Nato's intervention in Libya, which began as a humanitarian effort to save the besieged city of Benghazi, eventually grew into an air and ground campaign, with the U.S. providing the bulk of the military support to rebel forces, who would depose and kill dictator Moammar Gadhafi months later.
Citing Libya as proof of its dedicated engagement, the Obama camp bristles at any suggestion the White House has abdicated a leadership role in the most dynamic regional transition since the end of the Cold War.
They maintain that the president, in concert with Hillary Clinton at the State Department, has used all the tools of the American diplomatic corps to guide and support states in the region now trying to rebuild their governments within more democratic frameworks.
"Since the beginning of the Arab Spring, the Obama administration has been engaged to support democratic transitions in the Arab world," former Nato commander Gen. Wesley Clark said late Thursday. "At the same time, we will continue to stand up for America's core interests in the region – countering terrorism, preventing nuclear proliferation in Iran, and standing squarely by our strongest ally in the region, Israel."
This, the Obama team would argue, is the essence of a would-be "Obama Doctrine," and the rationale for its deadly campaign of drone strikes on the Afghanistan-Pakistan border.
There is little dispute among the interested parties that the administration has, as the "Arab Spring" continues to unfold and unwrap itself more than 20 months after it began, been confronted with a kind of diplomatic challenge unseen in generations.
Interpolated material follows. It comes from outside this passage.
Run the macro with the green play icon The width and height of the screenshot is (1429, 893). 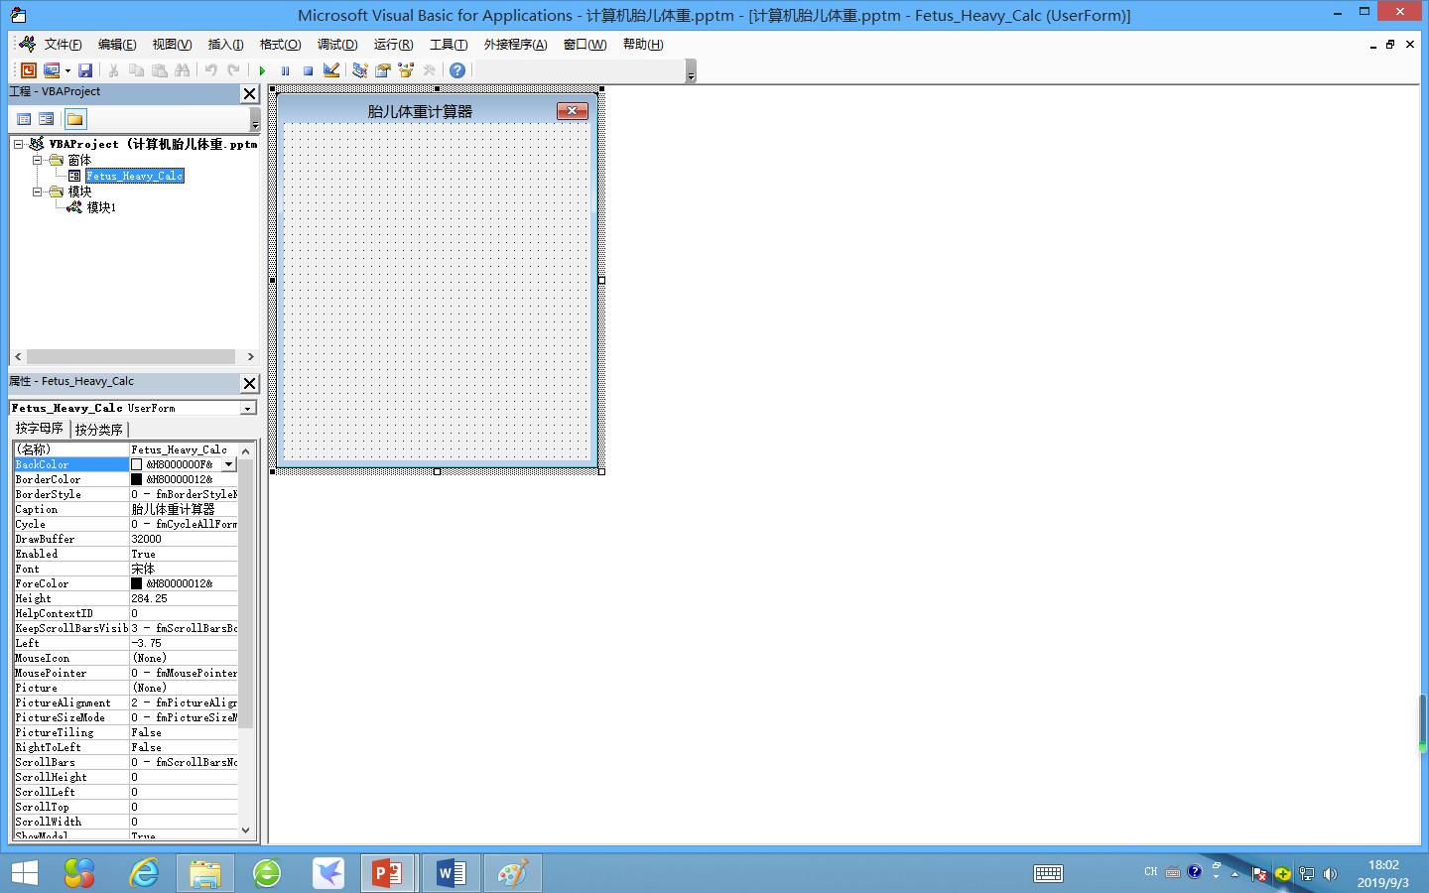262,70
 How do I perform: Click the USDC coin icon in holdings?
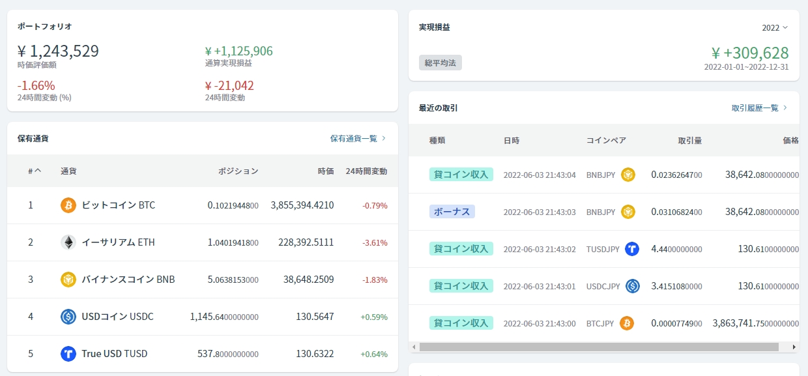click(68, 317)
Even during the darkest days of the Cold War, with half of Europe in shadows behind the Iron Curtain, the U.S. had only one mysterious foreign capital to decipher. The stakes – nuclear war, to start – might have been starker then, but the challenges have never come in greater volume, or at such a startling pace.
It was, after all, just four weeks after young Bouazizi's self-immolation, with mass demonstrations raging across the country and violent clashes on the streets of the capital, Tunis, that strongman president Zine al-Abidine Ben Ali stepped down, fleeing the country for exile in Saudi Arabia. Day later, new protests began to percolate across the Middle East and North Africa, most notably in Egypt, Libya, Bahrain, and Syria.
In response, Democrats say, the administration has worked off the idea that there are different ways to wield influence in different countries, that crafting unique plans of action is preferable to imposing a blanket policy on a traditionally unstable region still in the twisting throes of a generational upheaval.
But the Lebanese-American Al-Hayat columnist Raghida Dergham worries that the White House's desire to show progress could, in turn, lead them to abandon the secular-minded youth who set the Arab Spring into motion.
"No one is calling for [Islamist parties like Egypt's Muslim Brotherhood] to be excluded," she says, "but when you have this approach to embrace the Muslim Brotherhood and drop the moderates, it does two things: Weakens the moderates and it adds to this legacy of betrayal.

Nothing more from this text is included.